Acid Staining

Acid stained concrete is popular for both residential and commercial establishments. The process uses special acids that chemically alters the overall color, giving dull, old concrete a new shine and a modern look.

Choosing Acid Stain Colors:

Be sure to take natural lighting into account when select a color for your floor. If the room has very little natural light you may want to choose a lighter color or use the darker colors as an accent stain. Always keep your color scheme in mind. Exact color matches are difficult to achieve with acid stain so it is best to select complementary colors if you choose to use multiple colors.

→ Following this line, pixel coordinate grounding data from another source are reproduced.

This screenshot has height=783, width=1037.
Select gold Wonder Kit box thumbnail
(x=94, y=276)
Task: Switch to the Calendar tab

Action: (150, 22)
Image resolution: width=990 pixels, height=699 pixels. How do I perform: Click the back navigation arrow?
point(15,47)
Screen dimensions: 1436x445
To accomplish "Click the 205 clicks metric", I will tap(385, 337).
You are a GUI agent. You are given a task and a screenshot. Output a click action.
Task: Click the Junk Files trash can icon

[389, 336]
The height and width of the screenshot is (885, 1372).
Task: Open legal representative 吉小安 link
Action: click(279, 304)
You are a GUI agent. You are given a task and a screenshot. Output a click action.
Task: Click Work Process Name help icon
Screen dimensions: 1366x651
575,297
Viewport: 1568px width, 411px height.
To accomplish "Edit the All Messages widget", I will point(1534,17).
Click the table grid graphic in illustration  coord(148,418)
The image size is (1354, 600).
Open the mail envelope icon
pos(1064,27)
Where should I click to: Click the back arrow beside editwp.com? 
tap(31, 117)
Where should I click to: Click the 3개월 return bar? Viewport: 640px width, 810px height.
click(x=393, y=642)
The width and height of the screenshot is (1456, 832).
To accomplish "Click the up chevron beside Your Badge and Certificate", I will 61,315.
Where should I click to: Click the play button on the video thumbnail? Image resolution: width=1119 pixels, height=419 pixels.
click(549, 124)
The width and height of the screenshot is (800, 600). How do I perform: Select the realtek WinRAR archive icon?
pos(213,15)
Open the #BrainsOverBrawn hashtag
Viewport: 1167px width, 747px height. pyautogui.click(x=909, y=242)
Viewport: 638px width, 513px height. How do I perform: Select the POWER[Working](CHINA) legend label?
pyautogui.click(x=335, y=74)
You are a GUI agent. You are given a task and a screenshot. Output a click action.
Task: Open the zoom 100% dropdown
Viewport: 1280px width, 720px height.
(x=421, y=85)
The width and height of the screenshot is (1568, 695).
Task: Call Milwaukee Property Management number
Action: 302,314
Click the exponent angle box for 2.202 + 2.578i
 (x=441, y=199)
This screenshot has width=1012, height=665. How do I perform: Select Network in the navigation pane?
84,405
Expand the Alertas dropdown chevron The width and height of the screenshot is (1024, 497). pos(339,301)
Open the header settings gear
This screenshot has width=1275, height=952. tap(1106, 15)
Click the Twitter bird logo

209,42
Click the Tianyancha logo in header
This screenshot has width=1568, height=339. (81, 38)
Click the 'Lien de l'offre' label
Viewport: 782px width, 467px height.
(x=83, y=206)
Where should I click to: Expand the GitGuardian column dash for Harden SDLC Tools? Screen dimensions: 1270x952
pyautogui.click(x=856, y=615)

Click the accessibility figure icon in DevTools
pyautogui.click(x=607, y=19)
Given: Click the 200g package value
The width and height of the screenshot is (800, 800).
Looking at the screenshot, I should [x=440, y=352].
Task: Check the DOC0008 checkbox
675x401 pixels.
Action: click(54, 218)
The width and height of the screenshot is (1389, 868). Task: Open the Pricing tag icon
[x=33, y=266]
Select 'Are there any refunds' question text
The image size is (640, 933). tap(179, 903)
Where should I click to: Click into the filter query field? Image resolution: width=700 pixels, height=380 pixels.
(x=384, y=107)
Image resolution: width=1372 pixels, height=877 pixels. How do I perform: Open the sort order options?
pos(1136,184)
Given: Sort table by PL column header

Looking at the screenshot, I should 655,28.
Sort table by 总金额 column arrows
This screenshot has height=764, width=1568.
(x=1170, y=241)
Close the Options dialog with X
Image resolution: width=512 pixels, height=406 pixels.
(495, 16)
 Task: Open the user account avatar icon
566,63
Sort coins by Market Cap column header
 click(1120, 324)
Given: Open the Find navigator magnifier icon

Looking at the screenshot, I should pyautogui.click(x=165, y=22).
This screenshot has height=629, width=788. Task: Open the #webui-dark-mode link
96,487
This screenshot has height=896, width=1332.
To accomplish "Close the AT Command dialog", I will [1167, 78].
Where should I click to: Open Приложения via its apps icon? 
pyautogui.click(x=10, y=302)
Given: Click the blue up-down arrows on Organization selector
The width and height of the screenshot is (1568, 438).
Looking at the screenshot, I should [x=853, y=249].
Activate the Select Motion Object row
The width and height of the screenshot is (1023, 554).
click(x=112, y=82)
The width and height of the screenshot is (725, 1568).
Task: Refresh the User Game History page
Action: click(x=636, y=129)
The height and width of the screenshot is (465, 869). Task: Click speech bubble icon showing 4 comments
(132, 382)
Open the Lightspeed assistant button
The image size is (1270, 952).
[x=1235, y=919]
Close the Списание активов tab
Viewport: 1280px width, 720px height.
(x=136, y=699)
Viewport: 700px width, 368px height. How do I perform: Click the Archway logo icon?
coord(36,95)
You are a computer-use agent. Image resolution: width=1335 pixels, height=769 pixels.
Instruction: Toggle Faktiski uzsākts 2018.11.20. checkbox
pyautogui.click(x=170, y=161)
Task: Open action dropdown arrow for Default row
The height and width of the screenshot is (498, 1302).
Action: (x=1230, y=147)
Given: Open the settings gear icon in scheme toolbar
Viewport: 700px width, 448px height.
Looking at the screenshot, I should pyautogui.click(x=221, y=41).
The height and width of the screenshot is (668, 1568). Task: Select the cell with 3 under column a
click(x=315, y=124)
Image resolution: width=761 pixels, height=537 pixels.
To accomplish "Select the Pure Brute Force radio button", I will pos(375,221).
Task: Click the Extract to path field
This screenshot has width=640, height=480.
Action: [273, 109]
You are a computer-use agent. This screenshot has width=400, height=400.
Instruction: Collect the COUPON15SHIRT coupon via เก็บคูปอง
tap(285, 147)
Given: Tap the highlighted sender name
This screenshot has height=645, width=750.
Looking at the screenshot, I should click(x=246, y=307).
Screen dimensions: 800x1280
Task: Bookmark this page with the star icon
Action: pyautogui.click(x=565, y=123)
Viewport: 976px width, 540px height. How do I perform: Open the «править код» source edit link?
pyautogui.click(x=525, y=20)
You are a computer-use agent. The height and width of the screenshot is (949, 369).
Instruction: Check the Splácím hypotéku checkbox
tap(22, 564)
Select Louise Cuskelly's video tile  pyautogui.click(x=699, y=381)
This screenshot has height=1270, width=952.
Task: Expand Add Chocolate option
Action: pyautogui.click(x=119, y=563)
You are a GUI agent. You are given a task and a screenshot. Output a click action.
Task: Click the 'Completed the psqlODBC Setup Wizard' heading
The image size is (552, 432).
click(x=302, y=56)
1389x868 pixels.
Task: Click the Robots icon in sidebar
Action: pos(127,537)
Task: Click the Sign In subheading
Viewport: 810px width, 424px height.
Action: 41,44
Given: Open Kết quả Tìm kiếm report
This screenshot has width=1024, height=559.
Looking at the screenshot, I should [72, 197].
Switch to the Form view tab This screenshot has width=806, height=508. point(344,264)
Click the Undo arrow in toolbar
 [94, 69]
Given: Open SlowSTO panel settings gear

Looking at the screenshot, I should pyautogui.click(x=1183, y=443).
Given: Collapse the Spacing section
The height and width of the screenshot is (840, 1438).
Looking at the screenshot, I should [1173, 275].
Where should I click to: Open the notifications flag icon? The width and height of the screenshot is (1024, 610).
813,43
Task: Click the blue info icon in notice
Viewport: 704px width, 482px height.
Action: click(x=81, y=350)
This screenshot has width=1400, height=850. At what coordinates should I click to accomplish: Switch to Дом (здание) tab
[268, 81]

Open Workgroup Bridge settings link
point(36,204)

While there are other flooring options available at a comparable price, here is a list of pros and cons to consider before investing in acid-stained concrete.

Pros:

  • Concrete stains come in different shades (pastels, neutrals, and deep tones), which add to the beauty of your floor. Instead of installing new flooring, we at DNA Restoring Concrete can enhance the original look of the floor.
  • Acid-Stain is relatively cost-effective in comparison to other flooring options. Concrete staining allows you to make the most out an older floor, instead of investing in new carpet, installing tiles, or laying hardwood on top of worn concrete.
  • Combine with Other Flooring Finishes – For areas with high traffic, applying stain before the concrete polishing process helps to achieve a durable, glossy finish.  To protect the acid-stained surface from stains and scratches we can also use a clear urethane coating.

Cons:

  • Does not Cover Imperfections – The imperfections of your floor, like cracks and discoloration, are not improved by acid staining, which is why it’s essential to prepare the floor before treating the surface with acid stain. If you are dealing with an unevenly colored floor, it may be easier to look into other flooring options.
  • Purely Aesthetic – Staining the concrete does not improve the durability of the floor or its resistance to spills, stains, and abrasions. If you are looking to protect your floor, combine acid staining with another method, like polishing or a clear coat of epoxy.